*Description of the task*
Please rewrite the entries from the start through the line containing "pyautogui.click(x=662, y=53)", substituting "screen capture" for every "screenshot" and changing nothing else. Omit the pictures from your answer.

** START OF The data **

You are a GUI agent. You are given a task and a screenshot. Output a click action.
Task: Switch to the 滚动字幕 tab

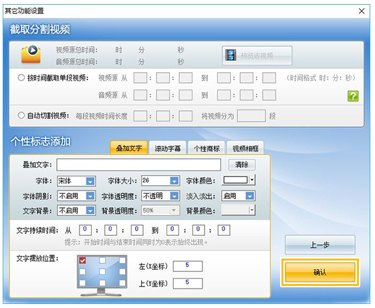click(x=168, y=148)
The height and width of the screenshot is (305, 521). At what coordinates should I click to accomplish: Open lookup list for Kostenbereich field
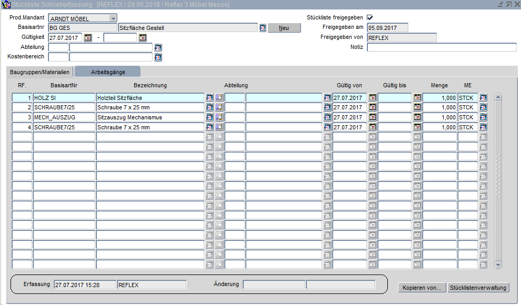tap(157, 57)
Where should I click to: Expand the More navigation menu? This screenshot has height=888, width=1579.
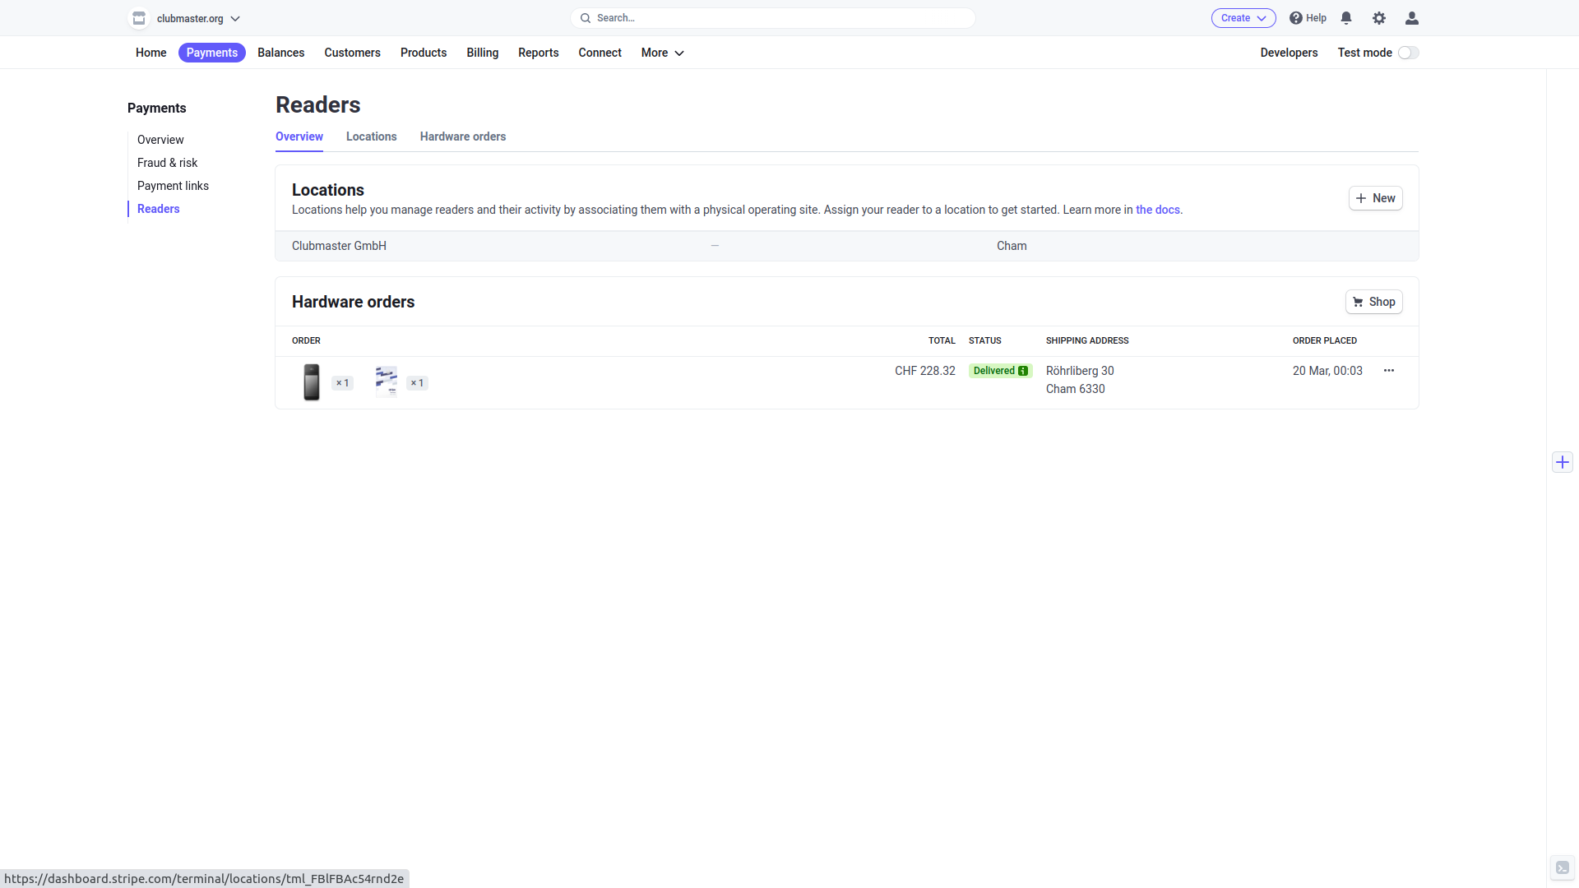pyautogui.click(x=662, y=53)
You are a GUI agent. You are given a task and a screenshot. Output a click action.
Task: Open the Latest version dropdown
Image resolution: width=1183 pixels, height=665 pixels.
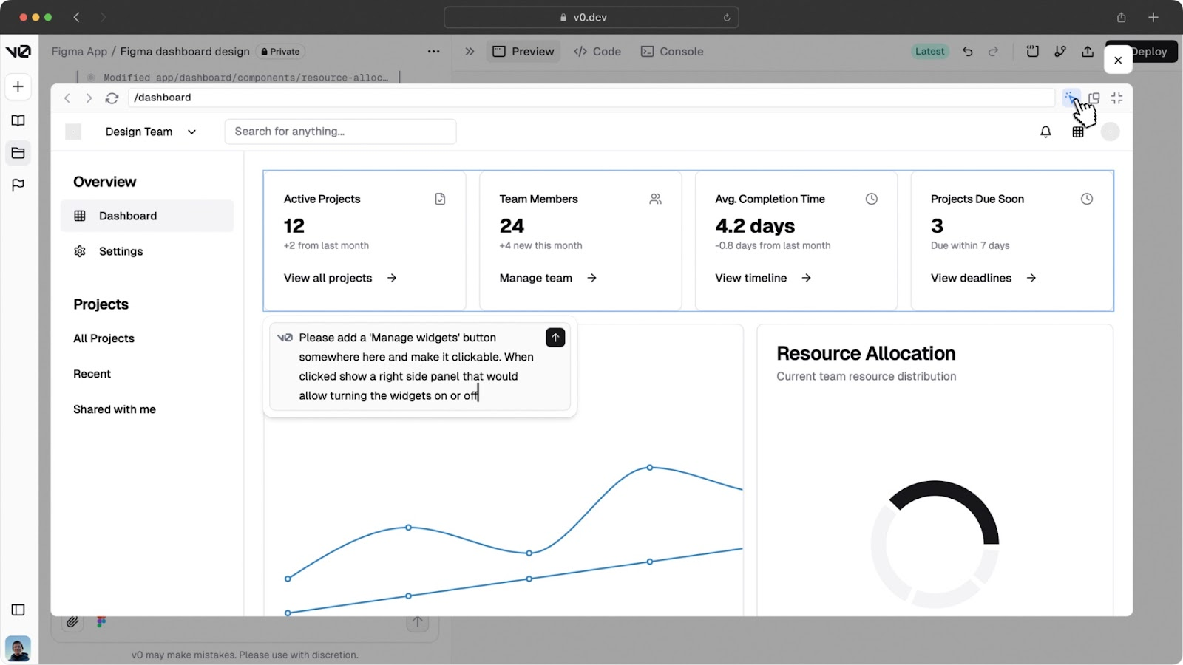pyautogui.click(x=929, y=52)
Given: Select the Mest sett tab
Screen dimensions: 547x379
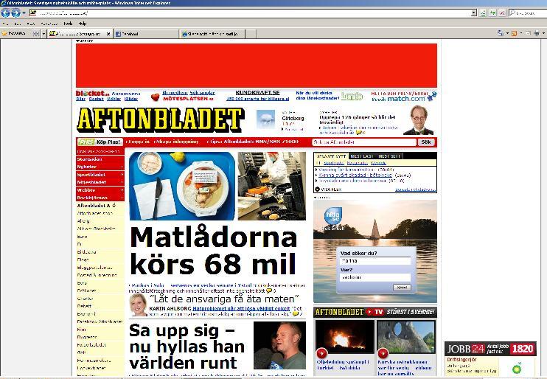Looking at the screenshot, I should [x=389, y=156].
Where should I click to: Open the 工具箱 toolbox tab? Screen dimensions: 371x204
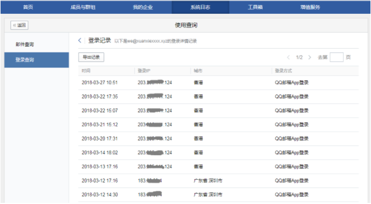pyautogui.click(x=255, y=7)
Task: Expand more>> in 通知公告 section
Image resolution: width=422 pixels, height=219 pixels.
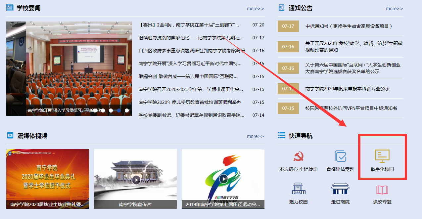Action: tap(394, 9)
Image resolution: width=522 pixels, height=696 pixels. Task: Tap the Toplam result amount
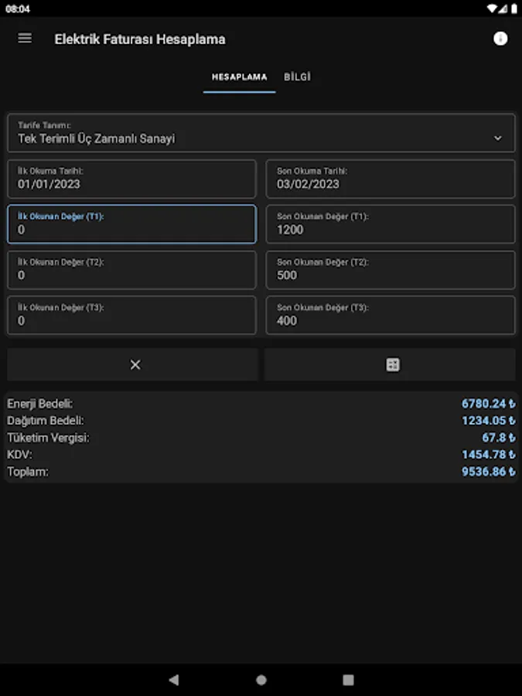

** END OF The data **

*Solution to this exercise*
You are a GUI agent. You are given a task and a screen capture. Output a click action.
Task: Switch to the 滚动字幕 tab

click(x=168, y=148)
The height and width of the screen capture is (305, 521). At what coordinates should I click to accomplish: Open lookup list for Kostenbereich field
tap(157, 57)
Where should I click to: Expand the More navigation menu? This screen capture has height=888, width=1579.
pyautogui.click(x=662, y=53)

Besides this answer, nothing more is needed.